Wednesday, December 5, 2007

Ful Medames



For Rosie

Along with Aseeda, Ful Medames is the national dish of Sudan and, according to Alan Davidson's monumental Oxford Companion to Food, Egypt.

During our two year stay in Nyala, the capital of South Darfur, Rosie and I would eat Ful five or more times a week. It is delicious and, surely, it must be addictive.

What is Ful Medames?

Alan Davidson explains that ful a variety of the Fava bean, or, as it is known in Europe/America, the Broad bean, Vicia faba. t is strange that I hate British Broad Beans (the alliteration begs capitals!).

Ful is brown, British Broad Beans are green. Sudanese/Egyptian beans have been dried, whilst in the UK they are eaten fresh. It is strange that I hate British Broad Beans (the alliteration begs capitals!). I assume the cans of ful I am now able to buy here (of which more anon) must be rehydrated before canning.

We would stroll down with a Scots couple working alongside us in local secondary schools, and who lived around the corner to the major crossroads where there were a conglomeration of local outside eating-joints. We had a favourite as it made us feel welcome. On the short walk home we would stop at a small Eritrean famine/war refugee-run shop that sold baclava, pistachio nuts and all. Yum! They doubled-up as a tailor shop in the day.
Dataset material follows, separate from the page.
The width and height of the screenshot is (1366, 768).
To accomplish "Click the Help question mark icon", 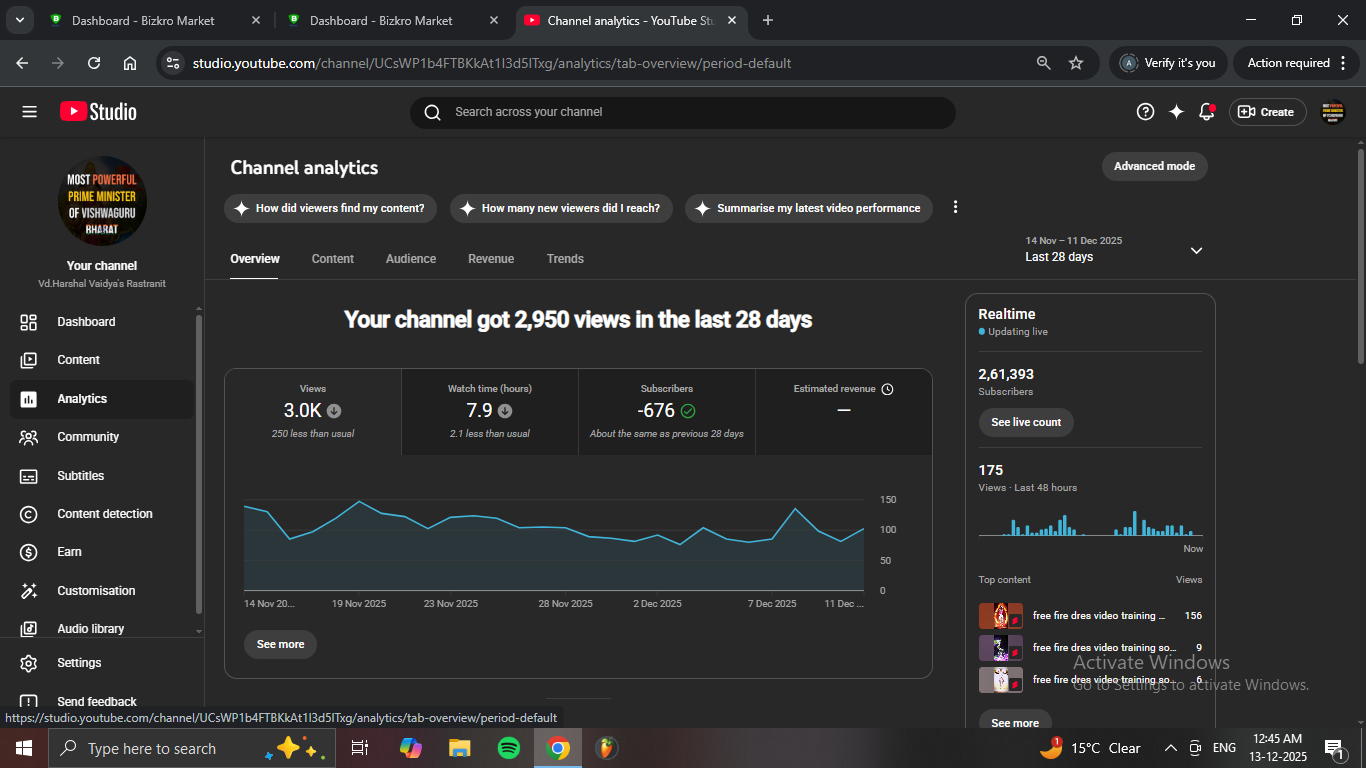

To bring our "wives" into an all-male street cafe, eating outside etc in a Muslim society at 6 o'clock at night might beggar your belief ... but Darfur, believe it or not given the current situation (I cannot speak for the rest of Sudan), is culturally a very tolerant society. Yes - if Rosie and her Scots colleague finished work earlier than their spouses, they wouldn't eat lunch at our busy crossroads joint, but they did find a quite backstreet cafe where they would not be hassled by rough misognyist types.

Back to ful ...

I cannot do more justice to the subject than Alan Davidson's entry in the Oxford Companion to Food, too long to quote here. But the Wikipedia entry is also well-written and provides a couple of links on how to prepare it.

In Darfur it could be ordered "plain" or garnished with grated local cheese - a hard, pungent and spiced (carroway, cumin, poppy seed? Ican't remember) cheese that came in thick twisted "plaits". Oil poured over and eaten with flat unleavened bread. You could add a hard-boiled egg and accompany it with a tomato side-salad.

The enormous ful saucepan must never stop from one day to the next - more ful was just added to last night's left-overs.

Once a week I would choose what one might call Dal for a change.

About two years ago a young Lebanese businessman (and now not the only one) opened a supermarket here. I didn't visit for over a year but was eventually persuaded to ... only to find cans of ful and hummous. Flabbergasted, I have become a regular customer!

Unfortunately, he does not import tahini, so I cannot make my own hummous (chickpeas are widely available here - and I did bring back two jars of tahini - one dose left !).

Our cans of ful come from China!


2 comments:

Lea White said...

I have never heard of this dish - does it taste good?

Angus said...

It is superb! I'd almost say addictive!